*TASK ITEM:*
Find every line in the records below that holds the word "click", and copy each one.

*DATASET RECORDS:*

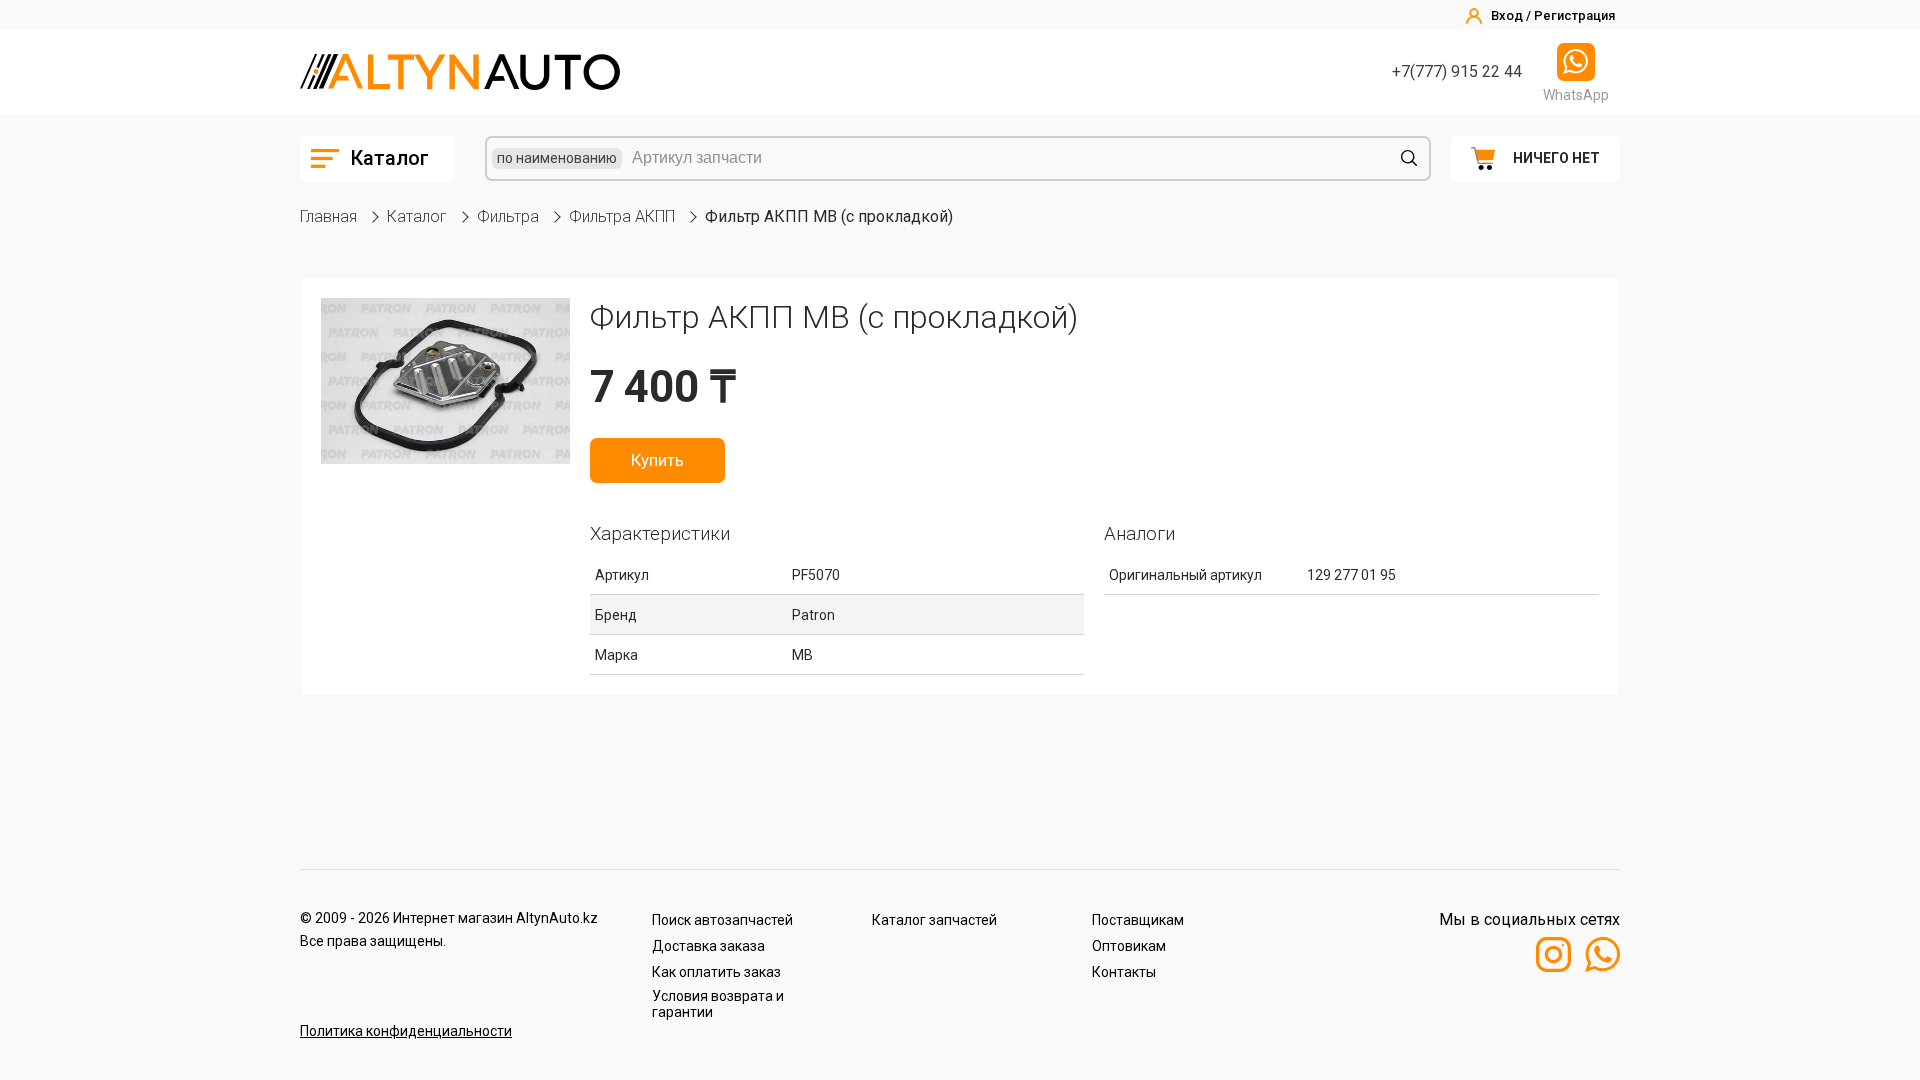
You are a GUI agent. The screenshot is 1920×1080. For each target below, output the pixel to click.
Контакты (1124, 972)
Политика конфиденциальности (406, 1031)
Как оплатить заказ (716, 972)
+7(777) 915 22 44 (1457, 71)
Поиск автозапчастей (722, 920)
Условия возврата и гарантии (718, 1004)
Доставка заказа (708, 946)
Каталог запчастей (934, 920)
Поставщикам (1138, 920)
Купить (657, 460)
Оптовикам (1129, 946)
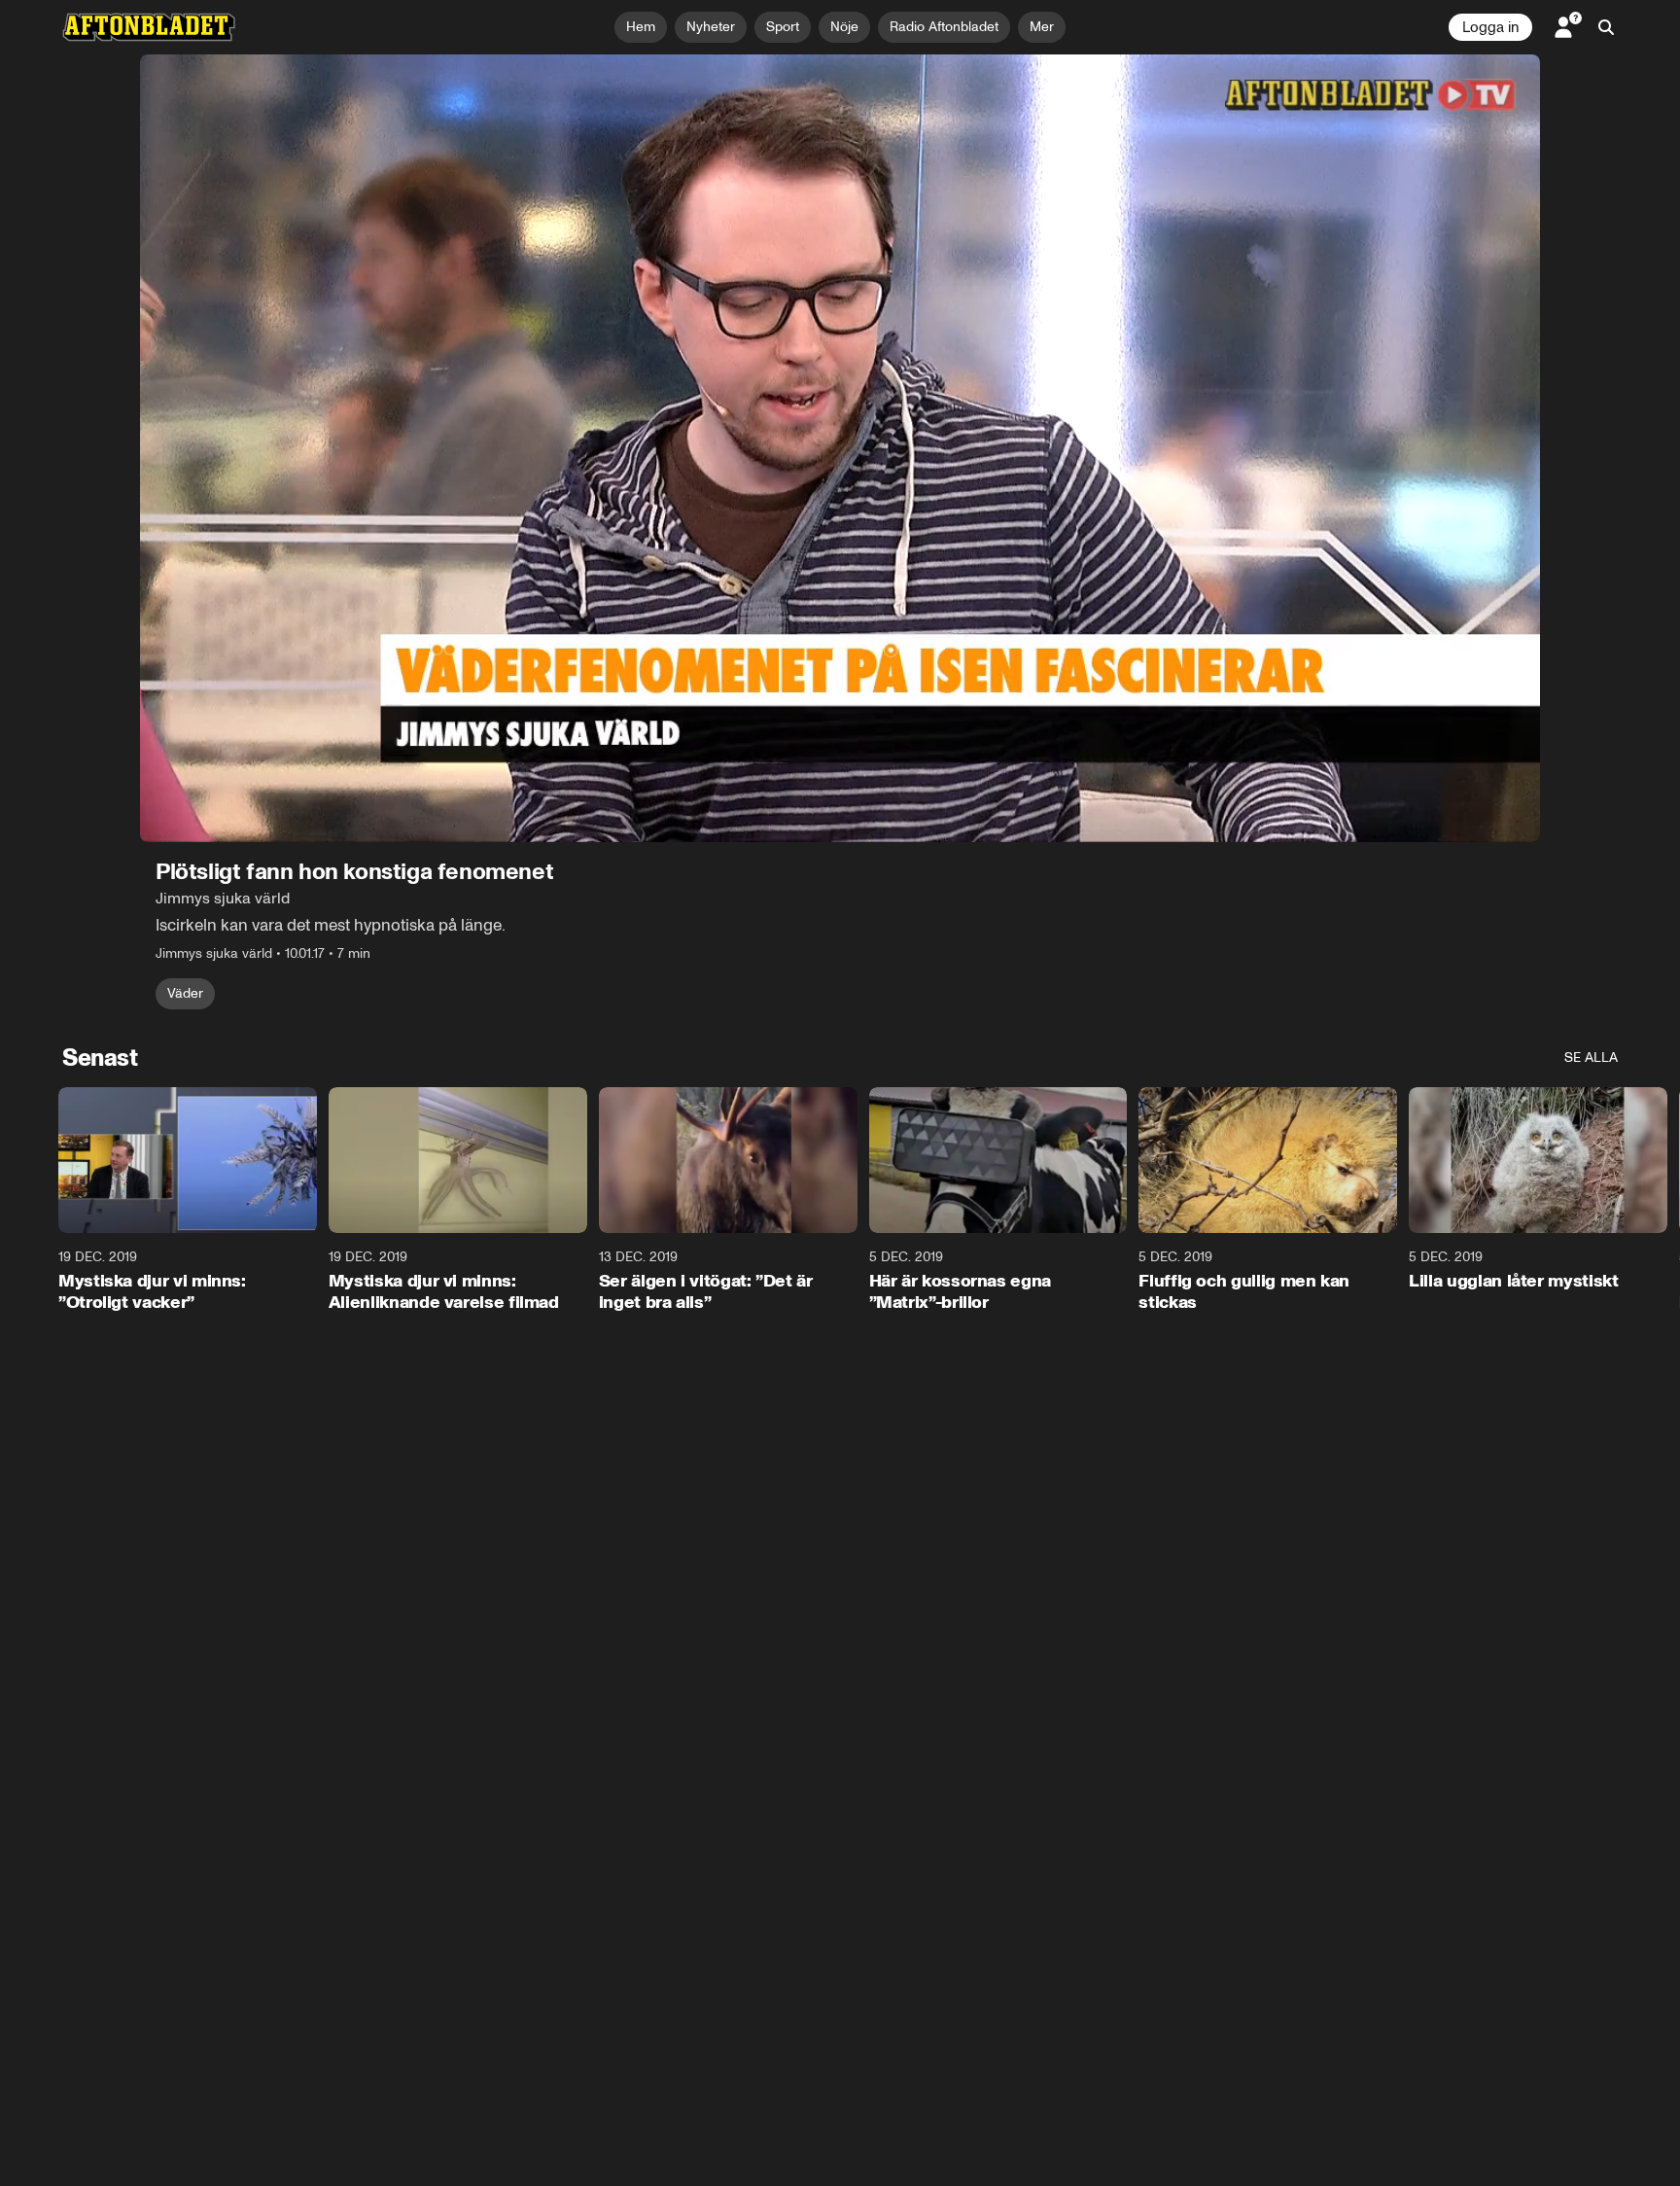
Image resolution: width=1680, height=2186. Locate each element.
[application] (840, 448)
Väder (185, 993)
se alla (1591, 1057)
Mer (1042, 26)
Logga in (1490, 27)
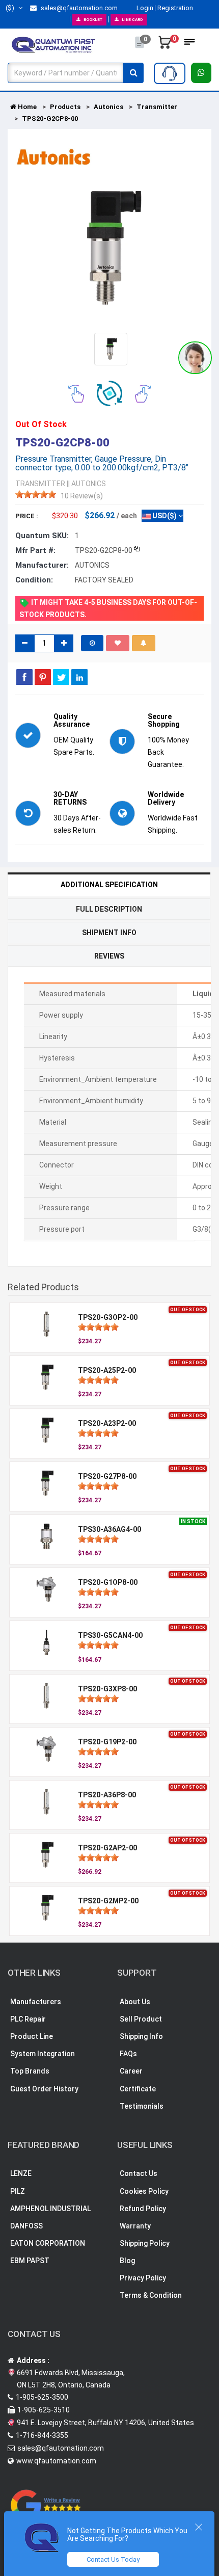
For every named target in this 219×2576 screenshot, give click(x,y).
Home (26, 107)
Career (131, 2071)
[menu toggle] (189, 45)
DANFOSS (26, 2226)
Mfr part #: (35, 550)
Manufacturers (35, 2002)
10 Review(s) (82, 496)
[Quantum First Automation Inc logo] (53, 44)
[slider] (35, 494)
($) (11, 8)
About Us (135, 2002)
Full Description (109, 909)
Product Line (31, 2036)
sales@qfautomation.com (78, 8)
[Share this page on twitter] (61, 677)
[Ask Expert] (169, 73)
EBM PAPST (29, 2260)
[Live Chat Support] (195, 357)
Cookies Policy (144, 2191)
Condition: (34, 580)
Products (65, 107)
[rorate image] (76, 393)
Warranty (135, 2226)
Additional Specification (109, 885)
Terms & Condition (151, 2295)
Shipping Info (141, 2036)
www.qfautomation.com (56, 2461)
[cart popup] (165, 45)
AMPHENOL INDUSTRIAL (50, 2209)
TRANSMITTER (40, 484)
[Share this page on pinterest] (43, 677)
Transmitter (156, 107)
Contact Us (138, 2173)
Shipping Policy (145, 2243)
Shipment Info (109, 932)
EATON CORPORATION (47, 2243)
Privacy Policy (143, 2278)
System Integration (42, 2054)
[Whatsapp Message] (201, 73)
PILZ (17, 2191)
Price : (26, 516)
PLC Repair (28, 2019)
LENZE (21, 2173)
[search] (133, 73)
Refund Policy (143, 2209)
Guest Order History (44, 2089)
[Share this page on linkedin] (79, 677)
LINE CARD (132, 19)
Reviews (109, 956)
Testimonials (141, 2106)
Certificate (138, 2089)
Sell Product (141, 2019)
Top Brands (29, 2071)
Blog (127, 2260)
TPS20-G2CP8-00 (50, 118)
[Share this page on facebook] (24, 677)
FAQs (128, 2054)
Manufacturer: (42, 565)
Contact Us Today (113, 2559)
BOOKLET (93, 19)
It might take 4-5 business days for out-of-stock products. (108, 608)
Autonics (108, 107)
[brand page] (53, 157)
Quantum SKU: (42, 535)
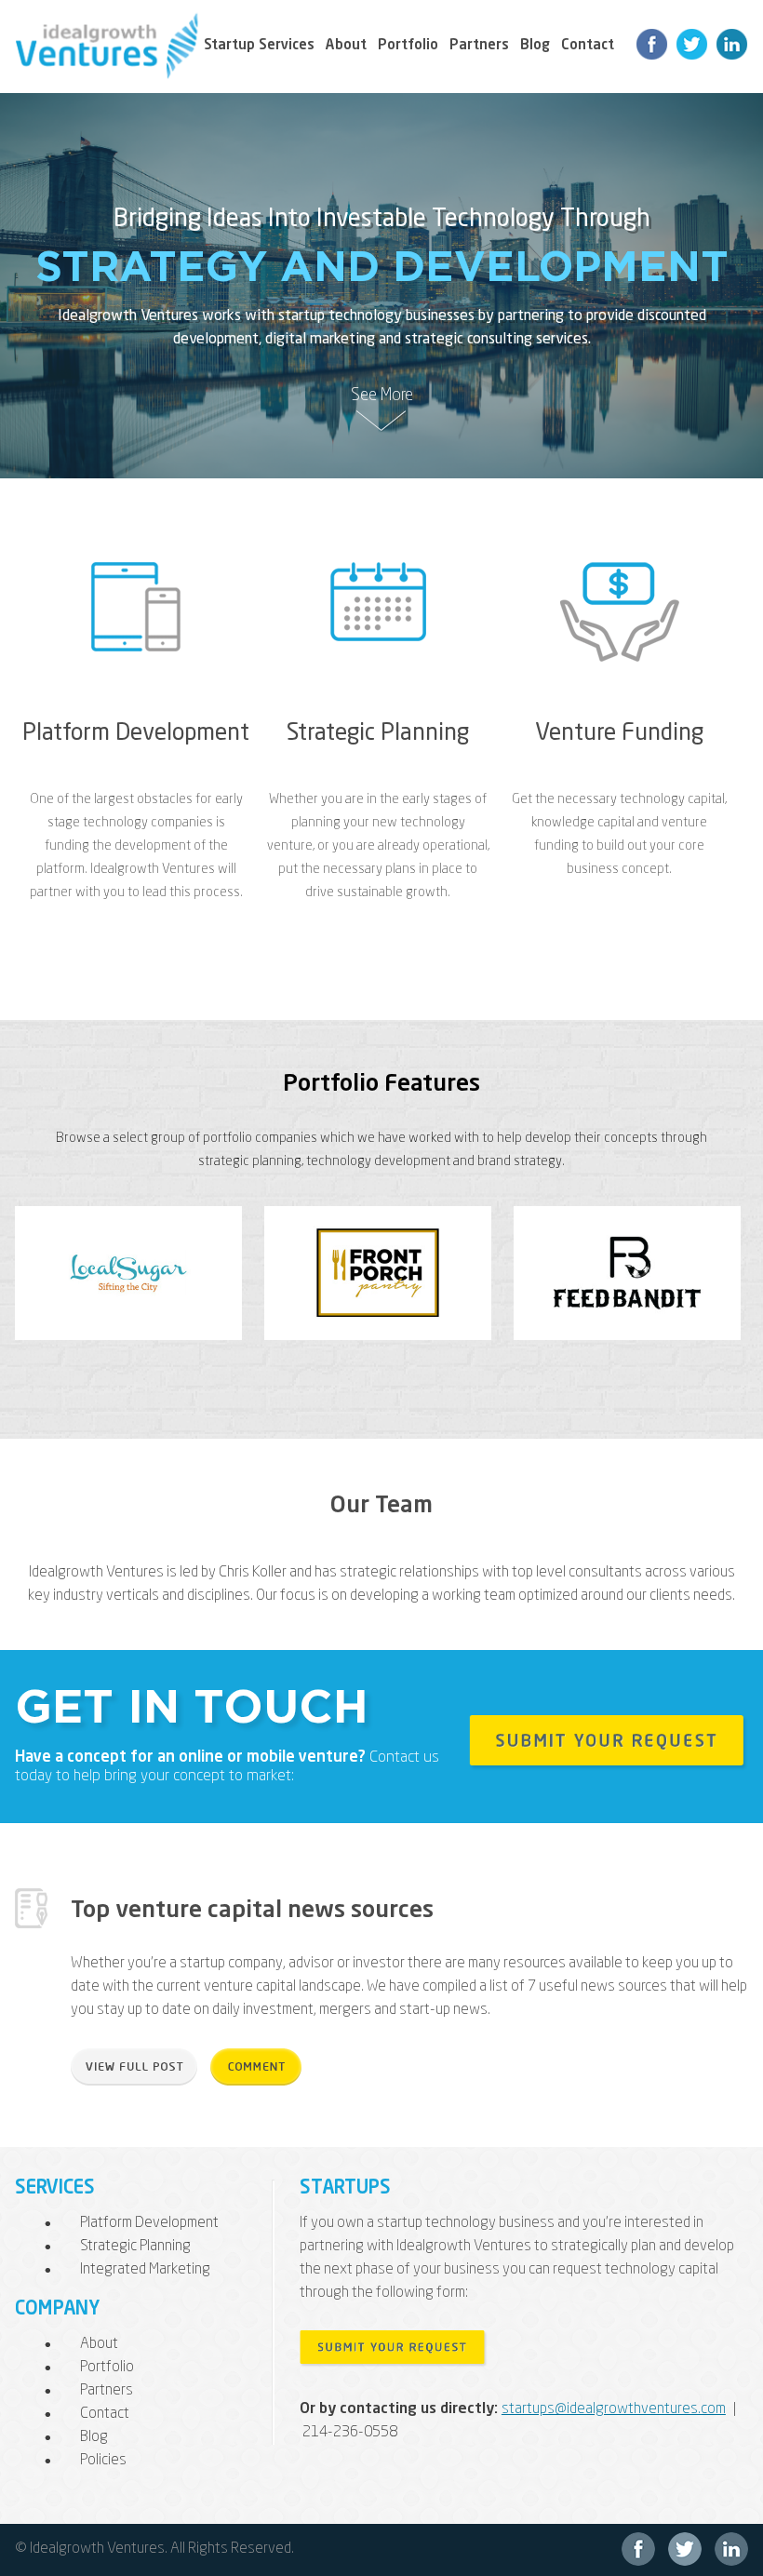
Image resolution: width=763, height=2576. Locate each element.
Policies (103, 2460)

*RESPONSE FOR THIS EXERCISE:*
You are a GUI agent. The screenshot is 1920×1080. For each target below, output the pixel to click.
For every named target in this 219×2576 screenshot, give click(x,y).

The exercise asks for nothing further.